Problem details> From top to bottom, restate the entries below word for word.

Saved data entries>
╭──

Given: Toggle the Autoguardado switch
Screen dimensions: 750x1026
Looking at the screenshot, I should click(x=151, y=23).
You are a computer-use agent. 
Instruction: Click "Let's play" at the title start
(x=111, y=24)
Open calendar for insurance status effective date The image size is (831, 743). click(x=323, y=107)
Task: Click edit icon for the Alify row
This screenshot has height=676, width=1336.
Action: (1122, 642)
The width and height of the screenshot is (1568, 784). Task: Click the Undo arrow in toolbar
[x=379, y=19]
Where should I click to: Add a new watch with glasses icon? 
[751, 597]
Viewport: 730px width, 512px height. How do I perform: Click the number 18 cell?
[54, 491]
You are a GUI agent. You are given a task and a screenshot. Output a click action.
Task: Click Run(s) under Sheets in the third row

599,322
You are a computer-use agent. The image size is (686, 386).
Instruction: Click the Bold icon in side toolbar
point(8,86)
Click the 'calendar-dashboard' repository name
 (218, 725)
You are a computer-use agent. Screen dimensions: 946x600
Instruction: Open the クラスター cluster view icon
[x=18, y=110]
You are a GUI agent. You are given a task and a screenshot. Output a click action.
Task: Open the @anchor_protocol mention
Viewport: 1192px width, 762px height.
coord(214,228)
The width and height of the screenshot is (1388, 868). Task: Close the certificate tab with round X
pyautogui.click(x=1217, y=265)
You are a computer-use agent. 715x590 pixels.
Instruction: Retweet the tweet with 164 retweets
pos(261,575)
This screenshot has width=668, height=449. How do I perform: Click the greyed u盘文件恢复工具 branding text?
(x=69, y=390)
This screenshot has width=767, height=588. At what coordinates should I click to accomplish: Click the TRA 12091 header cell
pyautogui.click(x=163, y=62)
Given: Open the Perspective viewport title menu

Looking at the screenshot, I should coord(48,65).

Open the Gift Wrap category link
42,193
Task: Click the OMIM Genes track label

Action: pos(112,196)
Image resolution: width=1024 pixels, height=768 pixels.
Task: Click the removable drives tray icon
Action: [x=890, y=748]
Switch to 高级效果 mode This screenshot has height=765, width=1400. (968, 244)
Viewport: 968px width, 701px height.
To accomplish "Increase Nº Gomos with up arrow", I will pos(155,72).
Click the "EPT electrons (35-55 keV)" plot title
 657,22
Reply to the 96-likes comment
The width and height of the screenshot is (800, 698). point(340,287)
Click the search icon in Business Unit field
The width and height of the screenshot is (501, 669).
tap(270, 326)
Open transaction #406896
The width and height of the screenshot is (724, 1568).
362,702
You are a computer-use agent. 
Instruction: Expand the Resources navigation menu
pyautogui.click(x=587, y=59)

╰──

Task response>
Given: Toggle the Autoguardado switch
Screen dimensions: 750x1026
Looking at the screenshot, I should click(x=151, y=23).
You are a computer-use agent. 
Instruction: Click "Let's play" at the title start
(x=111, y=24)
Open calendar for insurance status effective date The image size is (831, 743). click(x=323, y=107)
Task: Click edit icon for the Alify row
This screenshot has height=676, width=1336.
Action: (1122, 642)
The width and height of the screenshot is (1568, 784). Task: Click the Undo arrow in toolbar
[x=379, y=19]
Where should I click to: Add a new watch with glasses icon? 
[751, 597]
Viewport: 730px width, 512px height. How do I perform: Click the number 18 cell?
[54, 491]
You are a GUI agent. You are given a task and a screenshot. Output a click action.
Task: Click Run(s) under Sheets in the third row

599,322
You are a computer-use agent. The image size is (686, 386).
Instruction: Click the Bold icon in side toolbar
point(8,86)
Click the 'calendar-dashboard' repository name
 (218, 725)
You are a computer-use agent. Screen dimensions: 946x600
Instruction: Open the クラスター cluster view icon
[x=18, y=110]
You are a GUI agent. You are given a task and a screenshot. Output a click action.
Task: Open the @anchor_protocol mention
Viewport: 1192px width, 762px height.
coord(214,228)
The width and height of the screenshot is (1388, 868). Task: Close the certificate tab with round X
pyautogui.click(x=1217, y=265)
You are a computer-use agent. 715x590 pixels.
Instruction: Retweet the tweet with 164 retweets
pos(261,575)
This screenshot has width=668, height=449. How do I perform: Click the greyed u盘文件恢复工具 branding text?
(x=69, y=390)
This screenshot has width=767, height=588. At what coordinates should I click to accomplish: Click the TRA 12091 header cell
pyautogui.click(x=163, y=62)
Given: Open the Perspective viewport title menu

Looking at the screenshot, I should coord(48,65).

Open the Gift Wrap category link
42,193
Task: Click the OMIM Genes track label

Action: pos(112,196)
Image resolution: width=1024 pixels, height=768 pixels.
Task: Click the removable drives tray icon
Action: [x=890, y=748]
Switch to 高级效果 mode This screenshot has height=765, width=1400. (968, 244)
Viewport: 968px width, 701px height.
To accomplish "Increase Nº Gomos with up arrow", I will pos(155,72).
Click the "EPT electrons (35-55 keV)" plot title
 657,22
Reply to the 96-likes comment
The width and height of the screenshot is (800, 698). point(340,287)
Click the search icon in Business Unit field
The width and height of the screenshot is (501, 669).
tap(270, 326)
Open transaction #406896
The width and height of the screenshot is (724, 1568).
362,702
You are a computer-use agent. 
Instruction: Expand the Resources navigation menu
pyautogui.click(x=587, y=59)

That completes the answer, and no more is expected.